Wake up. Alert executives will have noticed two things that should still keep them up at night: settlements are much bigger than they were, and payouts increasingly come with strings attached. Both developments reflect the rise of a more knowing and demanding kind of plaintiff.

Last year only 110 securities class actions were filed in America, well below the average of 193 for the previous ten years, according to Stanford Law School and Cornerstone Research. But the average settlement, at $65m, was much higher than in 2001-04 and only slightly below the peak of $71m reached in 2005.

Dan Dooley of PricewaterhouseCoopers, an accounting firm, links this to the growing power of institutional investors. Until a few years ago, the status of “lead plaintiff” was mostly awarded to the first shareholder to file suit, usually an individual. But in recent years pension funds have stepped into that role with increasing gusto, exploiting a law offering leadership to the investor who has lost the most, not the one who sues first. Big institutions, including retirement funds and unions, now front more than half of all cases, double their share of five years ago (see chart).

CalPERS, America's largest pension fund, has led several class actions over the past three years, the latest being a case against UnitedHealth over its stock-option practices. The New York City Employees' Retirement System, which manages $89 billion on behalf of municipal workers, agreed last month to lead an options-backdating lawsuit against Apple. Nowadays, when S&P 500 companies are sued, a respected investor will almost always step forward to lead the disgruntled masses.

And they lead them well. Cases fronted by unions, pension funds and mutual funds result in settlements that are around one-third larger than those led by small fry, according to a recent report by NERA, a consultancy.

One source of their success is the tight leash they keep on their lawyers. They often employ their own advisers and are thus less willing to accept whatever deal counsel recommends. Plaintiff lawyers are not above wrapping things up in a hurry when progress slows and they have other battles to fight. The institutions are also better at squeezing lawyers' fees and their share of settlements. As a result, some frustrated attorneys are going out of their way to avoid such switched-on clients.

The more generous settlements may also be owing to big investors choosing cases more carefully to start with.

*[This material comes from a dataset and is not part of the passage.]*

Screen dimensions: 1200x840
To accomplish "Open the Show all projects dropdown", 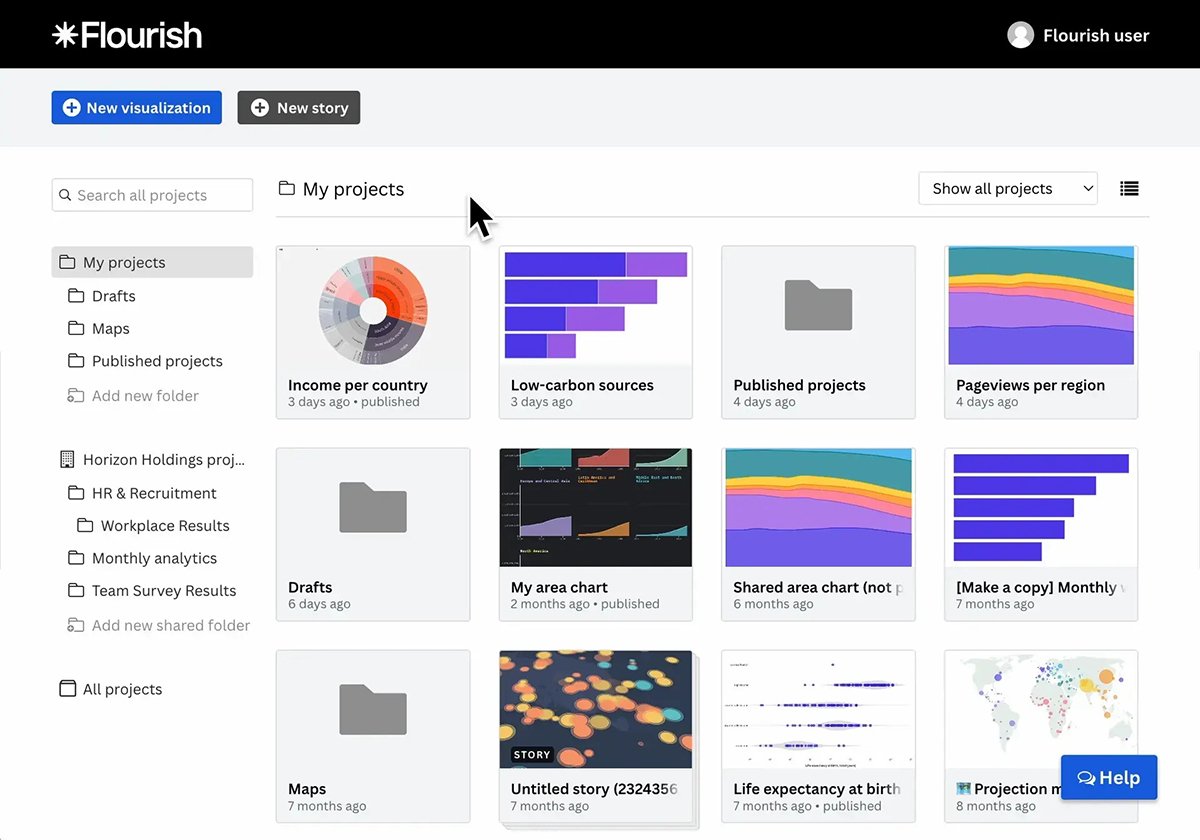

Unlike some small shareholders, they have better things to do than wage frivolous legal battles. “Fewer lawsuits are being brought, but they are better,” says Stuart Grant, managing partner of Grant & Eisenhofer, a law firm that specialises in securities cases.

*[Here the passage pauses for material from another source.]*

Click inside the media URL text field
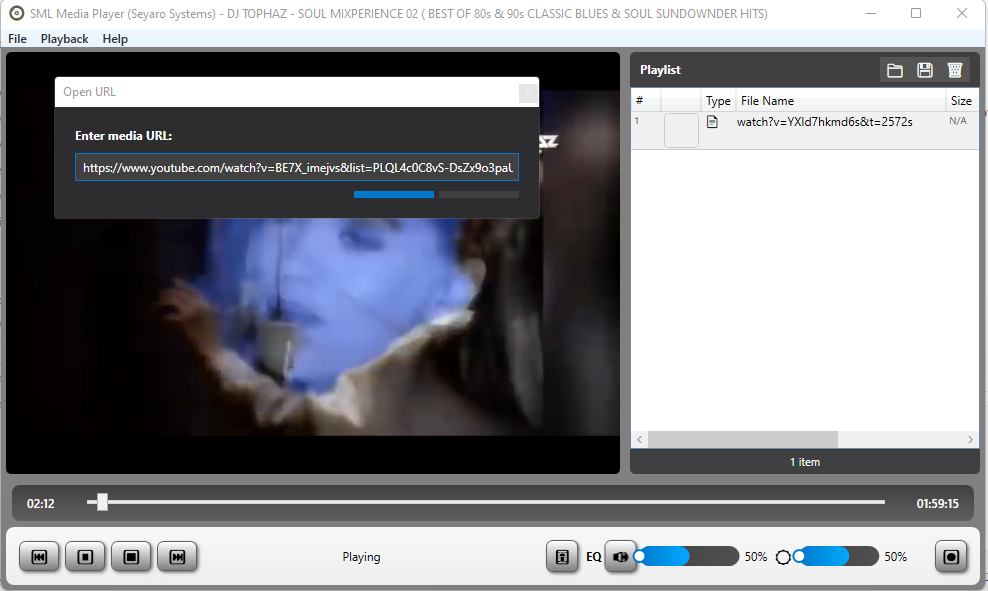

Though CalPERS and its like are keen to punish corporate miscreants, they also have a higher purpose: to improve behaviour. On top of the usual payouts, pension-fund plaintiffs increasingly insist that companies reform their governance: bringing in more independent directors, reforming executive-pay schemes, splitting the roles of chairman and chief executive, and even—in the case of TXU, a utility—creating a chief governance officer. “They may want money, but they also want to send a message,” says Adam Savett of ISS, a shareholder-advisory firm. Plaintiffs want chief executives to take a good look in the mirror before they lie awake at night.